In the report on fracking by the Parliamentary Commissioner for the Environment (2012), Dr Wright states:

“However I have significant concerns about how fragmented and complicated the regulatory environment for fracking is and about how these rules are being applied. If fracking is not done well it can have significant environmental impacts including polluting water and triggering earthquakes. I am also concerned that regulation may be too light-handed, particularly if fracking opens the door to a large-scale and widespread oil and gas boom with a lot of different companies involved.”


Given the rapid growth of the industry the council will need to be fully prepared for the regulatory responsibility and monitoring of future fracking developments.

The following content was in old plan and should be re-included:

For discretionary activity applications must include full assessments of effects including CO2 emissions and other potential impacts on climate/atmospheric conditions, description of all alternative energy production methods considered and alternative sites.

Council lists a wide array of matters to be considered – Part 2, impacts on communities and infrastructure and services, ecosystem and habitats, amenity values (including visual and noise), HSE, central government policy on greenhouse gas emission, potential loss of/irreversible damage to landscape and landforms, the sustainability of the energy source and energy production method, the need for the facility, the benefit to the District, and on-going effect on climate change, land instability, list of a particular landscape, disturbance of vegetation.”

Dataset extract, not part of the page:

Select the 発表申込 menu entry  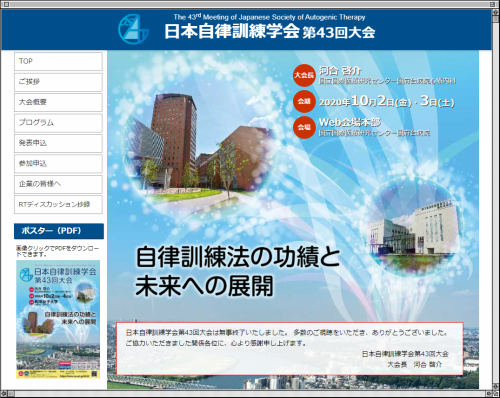[x=58, y=143]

While there is some economic value in the fossil fuel deposits found throughout Southland it is important that the council is able to consider the value more sustainable, low carbon industries will provide for the region as identified in the BERL report  “A View to the South: Potential low carbon growth opportunities for the Southern Region economy”.


Coal Action Murihiku would be grateful if this submission receives due consideration and we would like the opportunity to speak to it.